Isócrates (436-338 a. de C.) había sostenido en todos sus escritos la necesidad de una unión de todas las potencias griegas para hacer la guerra a los persas. La tradición imponía este camino para salir del espacio restringido en que se ahogaba el helenismo. Desde el principio, Isócrates había esperado que semejante empresa podría lograrse por medio de una hegemonía ateniense (v. Panegírico), pero el obstinado particularismo y las continuas guerras fratricidas de las ciudades griegas le habían desengañado, y ahora ya sólo esperaba poder ver realizado su sueño gracias a un fuerte poder monárquico. Y, después de haber pensado en Jasón de Feres y Dionisio I de Siracusa, se fijó en Filipo II de Macedonia, que en pocos años de actividad incansable había logrado engrandecer su modesto reino hereditario y afirmarse enérgicamente incluso en el mundo griego: en 346, Atenas había tenido que concluir con él una paz en la que reconocía todas sus conquistas. Entonces, mientras Demóstenes iniciaba la campaña oratoria para la preparación de una nueva guerra (v. Filípicas), el anciano Isócrates dirigía a Filipo un largo escrito, en que le invitaba a ponerse al frente de los griegos en una especie de cruzada contra los persas.

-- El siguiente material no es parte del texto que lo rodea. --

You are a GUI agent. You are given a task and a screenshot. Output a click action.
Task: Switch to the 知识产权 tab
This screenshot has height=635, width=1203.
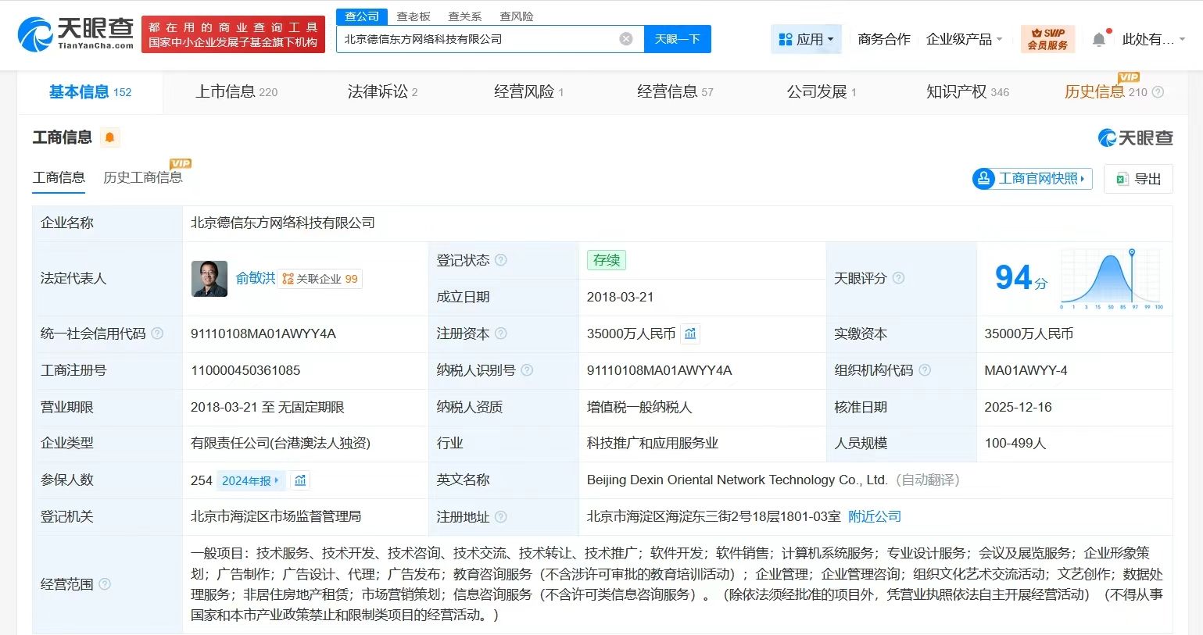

El tema está tratado con la abundancia, incluso estilística, propia de la manera retórica isocrática. Empieza con la demostración de la necesidad de apaciguar la hostilidad existente entre las más importantes ciudades griegas, lo cual, según Isócrates, era fácil, como lo demostraba con un análisis de la situación de cada ciudad y con los antecedentes históricos de Alcibíades, Conon y Dionisio de Siracusa. Sigue la demostración de la facilidad de la guerra contra Persia, dada la gran debilidad de este Imperio. Finalmente, la tercera parte del discurso expone los motivos que deben convencer a Filipo: sobre todo debe, como descendiente que es de Heracles, favorecer a los griegos (los macedonios, para Isócrates y para todos los griegos, eran bárbaros, pero la familia real procedía de Argos); la conquista del reino de Persia, o, por lo menos, del Asia Menor, permitiría la fundación de muchas ciudades y la colocación de la turba de proletarios que con su miseria alimentaban en Grecia la lucha de clases y las contiendas políticas.
El Filipo es indudablemente uno de los escritos más interesantes de Isócrates, tanto porque demuestra la existencia de profundas corrientes panhelénicas en aquellos tiempos tan atormentados, como por el esfuerzo cumplido por el viejo maestro de retórica para conservarse en el terreno de la realidad. La mitología tiene en esta obra una parte menor que en las demás de Isócrates, y abundan en cambio las observaciones realistas sobre las necesidades sociales y económicas de Grecia. Isócrates parece presentir aquí y ayudar con su propaganda el curso inexorable de la historia, que preparaba la unidad griega por obra de Macedonia. Pero no era precisamente ésta la unidad anhelada por Isócrates. El programa antipersa esbozado por él, más que la construcción de una mentalidad abierta a las voces del porvenir, aparece como el sueño de un erudito que mira al pasado, y no autoriza para considerar a Isócrates por encima de Demóstenes.